This is a guest post by Bob Solis. Bob currently serves as a member of Blackboard’s Advisory Council. The Council is comprised of higher education leaders from institutions and organizations throughout the U.S. The Council provides feedback on technology, solutions, corporate strategy and key topics effecting higher education today as well as supports Blackboard thought-leadership activities.
Growing up, I was fascinated by how individuals with disabilities manage their major life activities. During high school summer vacations, I cared for individuals with intellectual disabilities. During my college years, in the early 1980’s, at the University of Massachusetts Amherst, I worked for the University’s Disabilities Services Department. I had roles ranging from assisting students with transportation to class to providing one-on-one life activity support. I saw then, as I do today, UMass as a leader in recognizing and promoting these services, creating a welcoming environment for those with disabilities.
Some 20 years after I graduated, UMass created UMassOnline. UMassOnline has built an online platform that not only removes the barrier of geography with respect to learning, but also strives to eliminate the barriers to learning for those with disabilities. Valerie Haven, who is blind herself, is an Adjunct Faculty and Academic Technology Coordinator for the Ross Center for Disability Services at UMass Boston. At a recent online learning talk, Ms. Haven offered this, ‘Many students with disabilities chose online learning because they felt that it would be very supportive of their learning styles and disabilities. I think that is a tremendous compliment to online learning.’ I take pride in the evolution of my alma mater and its focus on providing an education for any and every student.

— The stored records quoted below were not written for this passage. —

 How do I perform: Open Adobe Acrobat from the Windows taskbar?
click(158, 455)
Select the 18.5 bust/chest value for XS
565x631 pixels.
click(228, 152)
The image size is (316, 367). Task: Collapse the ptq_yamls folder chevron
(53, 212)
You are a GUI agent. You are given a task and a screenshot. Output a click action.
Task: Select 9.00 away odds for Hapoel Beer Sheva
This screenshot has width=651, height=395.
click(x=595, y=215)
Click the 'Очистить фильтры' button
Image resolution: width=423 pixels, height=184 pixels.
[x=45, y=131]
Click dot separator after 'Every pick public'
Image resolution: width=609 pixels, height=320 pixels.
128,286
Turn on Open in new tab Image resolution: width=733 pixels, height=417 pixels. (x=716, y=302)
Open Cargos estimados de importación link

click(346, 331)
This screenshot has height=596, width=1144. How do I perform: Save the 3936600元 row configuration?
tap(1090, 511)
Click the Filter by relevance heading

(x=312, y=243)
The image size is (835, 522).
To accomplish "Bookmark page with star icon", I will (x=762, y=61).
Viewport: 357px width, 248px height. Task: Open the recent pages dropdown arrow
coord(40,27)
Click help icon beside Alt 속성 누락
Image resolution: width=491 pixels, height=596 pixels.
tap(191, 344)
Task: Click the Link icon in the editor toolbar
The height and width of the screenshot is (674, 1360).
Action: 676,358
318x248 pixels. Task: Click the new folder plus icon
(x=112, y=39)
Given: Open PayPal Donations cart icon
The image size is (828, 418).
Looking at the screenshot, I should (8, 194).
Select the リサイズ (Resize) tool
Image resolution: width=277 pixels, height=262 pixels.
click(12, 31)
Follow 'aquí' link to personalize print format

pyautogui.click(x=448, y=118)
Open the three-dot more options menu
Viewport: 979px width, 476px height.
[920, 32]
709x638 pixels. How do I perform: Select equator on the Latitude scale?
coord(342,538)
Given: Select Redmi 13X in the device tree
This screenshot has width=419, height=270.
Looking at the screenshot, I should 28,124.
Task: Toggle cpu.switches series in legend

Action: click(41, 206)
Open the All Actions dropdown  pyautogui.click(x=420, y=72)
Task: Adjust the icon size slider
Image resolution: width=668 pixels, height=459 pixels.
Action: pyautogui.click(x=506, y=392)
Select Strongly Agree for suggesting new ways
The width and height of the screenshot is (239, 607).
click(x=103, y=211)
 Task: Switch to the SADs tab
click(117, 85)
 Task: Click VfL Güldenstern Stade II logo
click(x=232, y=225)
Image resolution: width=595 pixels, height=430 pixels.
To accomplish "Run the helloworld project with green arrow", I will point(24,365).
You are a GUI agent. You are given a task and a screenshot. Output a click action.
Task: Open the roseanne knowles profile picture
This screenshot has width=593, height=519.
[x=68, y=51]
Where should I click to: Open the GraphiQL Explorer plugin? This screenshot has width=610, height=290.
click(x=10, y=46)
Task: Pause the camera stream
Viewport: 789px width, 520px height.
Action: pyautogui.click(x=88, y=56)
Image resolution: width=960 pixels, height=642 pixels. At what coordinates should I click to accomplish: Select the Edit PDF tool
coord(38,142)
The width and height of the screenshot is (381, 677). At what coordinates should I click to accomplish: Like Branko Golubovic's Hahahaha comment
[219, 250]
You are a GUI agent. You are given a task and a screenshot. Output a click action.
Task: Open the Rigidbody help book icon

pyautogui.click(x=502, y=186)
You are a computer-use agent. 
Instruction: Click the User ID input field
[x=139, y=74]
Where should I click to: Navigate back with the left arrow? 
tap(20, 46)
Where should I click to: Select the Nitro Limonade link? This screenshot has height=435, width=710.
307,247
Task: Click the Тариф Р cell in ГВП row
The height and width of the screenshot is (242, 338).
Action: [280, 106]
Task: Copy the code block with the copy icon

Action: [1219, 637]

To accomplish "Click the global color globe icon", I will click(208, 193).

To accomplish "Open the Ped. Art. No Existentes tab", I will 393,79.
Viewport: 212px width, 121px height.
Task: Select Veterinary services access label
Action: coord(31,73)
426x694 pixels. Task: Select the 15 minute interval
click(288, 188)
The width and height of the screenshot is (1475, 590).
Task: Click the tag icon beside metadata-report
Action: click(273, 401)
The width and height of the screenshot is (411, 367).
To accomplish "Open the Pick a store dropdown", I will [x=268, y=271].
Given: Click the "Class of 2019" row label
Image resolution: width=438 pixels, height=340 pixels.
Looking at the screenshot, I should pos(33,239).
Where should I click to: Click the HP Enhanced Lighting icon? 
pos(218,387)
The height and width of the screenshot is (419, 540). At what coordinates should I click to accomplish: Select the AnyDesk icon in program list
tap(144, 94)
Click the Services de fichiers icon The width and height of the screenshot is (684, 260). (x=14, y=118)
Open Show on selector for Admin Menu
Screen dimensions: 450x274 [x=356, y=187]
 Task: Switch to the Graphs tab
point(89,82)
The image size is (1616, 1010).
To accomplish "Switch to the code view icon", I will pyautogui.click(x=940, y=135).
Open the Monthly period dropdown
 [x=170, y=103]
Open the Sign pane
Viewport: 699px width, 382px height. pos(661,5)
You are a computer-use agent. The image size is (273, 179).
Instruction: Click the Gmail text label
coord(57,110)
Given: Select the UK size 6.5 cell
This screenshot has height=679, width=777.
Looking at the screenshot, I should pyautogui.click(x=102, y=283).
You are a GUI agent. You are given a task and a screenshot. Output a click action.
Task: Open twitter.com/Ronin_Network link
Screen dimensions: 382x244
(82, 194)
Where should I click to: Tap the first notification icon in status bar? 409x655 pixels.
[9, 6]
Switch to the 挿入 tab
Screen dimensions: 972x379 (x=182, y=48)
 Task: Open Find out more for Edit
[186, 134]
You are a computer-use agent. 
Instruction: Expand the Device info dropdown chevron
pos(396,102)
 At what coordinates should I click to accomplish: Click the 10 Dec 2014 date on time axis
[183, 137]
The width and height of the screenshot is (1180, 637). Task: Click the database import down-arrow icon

UMass and Blackboard have seized the opportunity of online learning, in two very important and distinct ways: 1) creating a culture that is rooted in addressing the needs of learners with disabilities and 2) leveraging that culture to create products and services that provide solutions to those needs. UMass has embraced today’s technologies in meeting the needs of those with disabilities, bringing together technology from Blackboard and robust quality assurance on all course content before it is posted online.
In partnering with Blackboard, I have seen its inherent accessibility culture take root and drive success in many of its widely used software products. Blackboard Collaborate, its web-conferencing and collaborative software, leads the way as its new Ultra interface and mobile capabilities make tremendous strides in providing support for people with disabilities. After a UMass evaluation process of a variety of vendor products, we concluded that Blackboard offered the most mature functionality and a committed strategy to driving innovation in meeting accessibility challenges.
With a committed team of dedicated and experienced individuals, Blackboard measures and evaluates accessibility across both the WCAG 2.0 standards issued by the World Wide Web Consortium and Section 508 of the Rehabilitation Act, issued by the United States Federal Government. Product testing is performed exercising the two dominant readers, across both Intel and Apple based machines. Finally, support of these standards is validated again via a third party. Blackboard’s focus on addressing learner disability challenges starts with a company culture that fosters awareness, empathy and knowledge.
While software seems like a natural place to dedicate resources to accessibility standards for a company such as Blackboard, I also discovered that there is a team of Blackboard professionals who are ready to partner with institutions to ensure that they are equipped to provide the best course experience for all types of students. These professionals help institutions validate the quality and accessibility of online courses through its Course Review services.
Technology today, offers tremendous capability to address the challenges facing learners with disabilities. It is imperative upon the learning community to focus and apply these technologies. I would offer that Blackboard has created a culture to get there.
Bob is Vice President and Chief Information Officer for the University of Massachusetts system. In the capacity of University CIO, Bob leads the University Information Technology Services group, a University-wide IT group dedicated to servicing enterprise applications and technology on behalf of the University and its campuses. Bob serves on several Executive governing bodies and Board committees representing University enterprise applications and technology as well as chairs the University CIO leadership council. Bob has over 25 years of experience in information technology and services, consulting and management in the fields of Higher Education and Healthcare.
Bob has a Bachelor’s of Science in Biochemistry from the University of Massachusetts Amherst, a Master of Business Administration from Northeastern University as well as a certificate in Executive Management and Leadership from the Sloan School of Management at MIT.